The Unclaimed Financial Assets Authority (UFAA) has, once again, listed property of prominent families among those still being held more than two years after information that it should be claimed was made public.
In a report published last week, the agency said former presidents Daniel arap Moi and Mwai Kibaki’s families are yet to claim idle assets owned by their late matriarchs.
They include East Africa Breweries Limited (EABL) and Centum Investment shares and dividends belonging to Lena Moi who died in 2004 as well as property belonging to Lucy Kibaki, who died in 2016.
It is instructive to note that Mrs Kibaki’s assets were forwarded to UFAA by Co-operative Bank in 2015 while Mrs Moi’s EABL and Centum shares were transferred to the agency in 2014 and 2015 respectively.
For an agency whose primary role is to unite assets with owners, it smacks of mischief that property belonging to easily traceable Kenyans should be held this long.
First, the law gives firms between one and five years depending on asset class before handing the unclaimed assets to UFAA. How come custodians of these assets only wait to hand over items in their possession to UFAA at the close of the legal window instead of making use of primary contact details in their custody to locate real owners?
And if asset holders struggle to identify prominent families, what chances are there that little-known Kenyans will ever be reunited with deposits in their dormant bank and mobile phone accounts or surrendered insurance policy values?
Is it a coincidence that more than Sh8.3 billion has been accumulated by UFAA? Shouldn’t owners be paid interest for delayed asset recovery? The Treasury, under whose docket UFAA operates, must get to the bottom of this issue.

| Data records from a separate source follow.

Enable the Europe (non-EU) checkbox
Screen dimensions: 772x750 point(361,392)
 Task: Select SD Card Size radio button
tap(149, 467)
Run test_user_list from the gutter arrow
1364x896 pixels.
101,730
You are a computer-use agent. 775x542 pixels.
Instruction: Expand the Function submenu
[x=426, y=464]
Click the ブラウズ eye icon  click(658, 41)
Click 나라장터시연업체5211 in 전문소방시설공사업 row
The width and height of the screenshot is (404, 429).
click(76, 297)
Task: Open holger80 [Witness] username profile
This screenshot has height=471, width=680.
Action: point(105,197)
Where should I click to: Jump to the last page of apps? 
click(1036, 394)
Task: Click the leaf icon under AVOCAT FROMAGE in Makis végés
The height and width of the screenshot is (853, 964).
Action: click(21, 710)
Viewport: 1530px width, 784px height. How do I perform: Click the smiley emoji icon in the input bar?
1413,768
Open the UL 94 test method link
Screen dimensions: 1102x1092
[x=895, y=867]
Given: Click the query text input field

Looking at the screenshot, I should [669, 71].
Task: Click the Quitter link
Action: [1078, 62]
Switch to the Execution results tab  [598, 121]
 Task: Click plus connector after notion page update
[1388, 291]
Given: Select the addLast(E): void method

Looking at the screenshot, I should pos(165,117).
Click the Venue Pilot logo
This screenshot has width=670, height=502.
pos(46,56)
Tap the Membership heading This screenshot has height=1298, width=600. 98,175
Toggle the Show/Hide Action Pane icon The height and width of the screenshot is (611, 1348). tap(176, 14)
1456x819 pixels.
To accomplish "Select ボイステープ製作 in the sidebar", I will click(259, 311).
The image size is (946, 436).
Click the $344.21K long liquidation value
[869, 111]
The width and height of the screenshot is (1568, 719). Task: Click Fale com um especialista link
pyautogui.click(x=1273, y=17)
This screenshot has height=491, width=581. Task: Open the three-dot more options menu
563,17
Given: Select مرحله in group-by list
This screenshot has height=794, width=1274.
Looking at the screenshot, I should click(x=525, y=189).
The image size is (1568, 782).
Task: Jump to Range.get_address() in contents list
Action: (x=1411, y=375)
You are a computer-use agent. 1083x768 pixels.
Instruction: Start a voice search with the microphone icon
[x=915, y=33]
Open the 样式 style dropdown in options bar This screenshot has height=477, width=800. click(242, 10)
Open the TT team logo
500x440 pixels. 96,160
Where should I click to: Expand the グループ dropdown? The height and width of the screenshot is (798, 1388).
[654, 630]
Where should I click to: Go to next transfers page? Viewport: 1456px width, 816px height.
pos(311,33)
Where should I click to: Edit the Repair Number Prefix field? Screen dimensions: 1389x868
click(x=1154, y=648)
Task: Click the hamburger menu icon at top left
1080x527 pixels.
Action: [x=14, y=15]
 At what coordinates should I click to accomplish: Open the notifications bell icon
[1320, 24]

As things stand, one may even be forgiven for thinking that enactment of the Unclaimed Financial Assets Act has, in fact, made it more difficult to reunite owners with their property. It is also not right that eight years since it was established, UFAA is still struggling with operational issues. Kenyans want to see a UFAA that is not only keen at collecting the unclaimed assets but also one which aggressively looks for the rightful owners of the idle wealth.